[Provided records]

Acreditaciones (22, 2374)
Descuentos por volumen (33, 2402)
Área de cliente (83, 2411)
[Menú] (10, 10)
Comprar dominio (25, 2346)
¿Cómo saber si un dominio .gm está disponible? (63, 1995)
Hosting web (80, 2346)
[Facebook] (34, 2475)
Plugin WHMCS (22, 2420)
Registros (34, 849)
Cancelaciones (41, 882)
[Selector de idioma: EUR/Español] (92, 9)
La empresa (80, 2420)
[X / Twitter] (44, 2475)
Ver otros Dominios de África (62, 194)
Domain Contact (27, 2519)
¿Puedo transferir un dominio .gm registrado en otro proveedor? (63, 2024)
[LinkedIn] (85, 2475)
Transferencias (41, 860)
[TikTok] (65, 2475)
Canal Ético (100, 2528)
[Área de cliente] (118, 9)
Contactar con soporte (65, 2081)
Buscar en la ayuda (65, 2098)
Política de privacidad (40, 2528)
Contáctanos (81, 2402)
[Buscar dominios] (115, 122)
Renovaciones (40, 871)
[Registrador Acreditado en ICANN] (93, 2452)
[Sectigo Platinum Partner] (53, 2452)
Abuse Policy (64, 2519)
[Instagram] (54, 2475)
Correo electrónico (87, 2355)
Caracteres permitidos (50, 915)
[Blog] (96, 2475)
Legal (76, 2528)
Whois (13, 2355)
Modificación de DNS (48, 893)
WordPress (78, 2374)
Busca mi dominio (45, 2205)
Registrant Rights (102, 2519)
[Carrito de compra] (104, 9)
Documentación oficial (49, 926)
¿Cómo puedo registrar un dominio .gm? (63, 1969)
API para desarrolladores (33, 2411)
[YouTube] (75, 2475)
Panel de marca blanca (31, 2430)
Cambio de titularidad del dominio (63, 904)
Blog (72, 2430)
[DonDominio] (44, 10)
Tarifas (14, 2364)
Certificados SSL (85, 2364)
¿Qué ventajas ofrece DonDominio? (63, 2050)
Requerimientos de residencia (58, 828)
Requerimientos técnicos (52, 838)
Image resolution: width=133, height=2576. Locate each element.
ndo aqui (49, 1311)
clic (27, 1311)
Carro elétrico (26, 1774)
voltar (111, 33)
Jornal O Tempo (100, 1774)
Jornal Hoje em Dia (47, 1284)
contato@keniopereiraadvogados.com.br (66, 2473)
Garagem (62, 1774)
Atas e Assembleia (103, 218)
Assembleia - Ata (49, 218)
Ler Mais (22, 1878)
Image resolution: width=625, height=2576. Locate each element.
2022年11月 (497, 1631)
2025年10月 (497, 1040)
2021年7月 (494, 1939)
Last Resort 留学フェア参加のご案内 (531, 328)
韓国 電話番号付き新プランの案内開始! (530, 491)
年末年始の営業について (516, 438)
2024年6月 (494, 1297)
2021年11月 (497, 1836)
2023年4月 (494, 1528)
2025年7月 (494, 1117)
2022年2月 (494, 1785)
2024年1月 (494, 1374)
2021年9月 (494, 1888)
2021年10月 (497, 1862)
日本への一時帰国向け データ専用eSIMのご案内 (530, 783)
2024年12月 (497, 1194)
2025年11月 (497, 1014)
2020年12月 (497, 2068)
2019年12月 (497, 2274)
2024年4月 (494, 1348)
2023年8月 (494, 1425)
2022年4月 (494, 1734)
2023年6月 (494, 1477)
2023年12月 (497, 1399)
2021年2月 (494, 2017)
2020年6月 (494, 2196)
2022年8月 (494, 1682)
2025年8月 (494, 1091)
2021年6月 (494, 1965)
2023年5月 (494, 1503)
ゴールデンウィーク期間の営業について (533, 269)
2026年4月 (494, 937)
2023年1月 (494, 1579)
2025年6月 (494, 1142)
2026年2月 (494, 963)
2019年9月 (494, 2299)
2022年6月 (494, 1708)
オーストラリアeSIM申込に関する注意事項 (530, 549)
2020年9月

[/Provided records]

> _Exercise prompt_
Above are the lines; repeat exactly the ones from the line containing "Requerimientos de residencia (58, 828)" down to the line containing "ゴールデンウィーク期間の営業について (533, 269)", both inclusive.

> _Response below_
Requerimientos de residencia (58, 828)
Requerimientos técnicos (52, 838)
Image resolution: width=133, height=2576. Locate each element.
ndo aqui (49, 1311)
clic (27, 1311)
Carro elétrico (26, 1774)
voltar (111, 33)
Jornal O Tempo (100, 1774)
Jornal Hoje em Dia (47, 1284)
contato@keniopereiraadvogados.com.br (66, 2473)
Garagem (62, 1774)
Atas e Assembleia (103, 218)
Assembleia - Ata (49, 218)
Ler Mais (22, 1878)
Image resolution: width=625, height=2576. Locate each element.
2022年11月 (497, 1631)
2025年10月 (497, 1040)
2021年7月 (494, 1939)
Last Resort 留学フェア参加のご案内 (531, 328)
韓国 電話番号付き新プランの案内開始! (530, 491)
年末年始の営業について (516, 438)
2024年6月 (494, 1297)
2021年11月 (497, 1836)
2023年4月 (494, 1528)
2025年7月 (494, 1117)
2022年2月 (494, 1785)
2024年1月 (494, 1374)
2021年9月 (494, 1888)
2021年10月 (497, 1862)
日本への一時帰国向け データ専用eSIMのご案内 (530, 783)
2024年12月 (497, 1194)
2025年11月 (497, 1014)
2020年12月 (497, 2068)
2019年12月 (497, 2274)
2024年4月 (494, 1348)
2023年8月 (494, 1425)
2022年4月 (494, 1734)
2023年6月 (494, 1477)
2023年12月 (497, 1399)
2021年2月 (494, 2017)
2020年6月 (494, 2196)
2022年8月 (494, 1682)
2025年8月 (494, 1091)
2021年6月 (494, 1965)
2023年5月 (494, 1503)
ゴールデンウィーク期間の営業について (533, 269)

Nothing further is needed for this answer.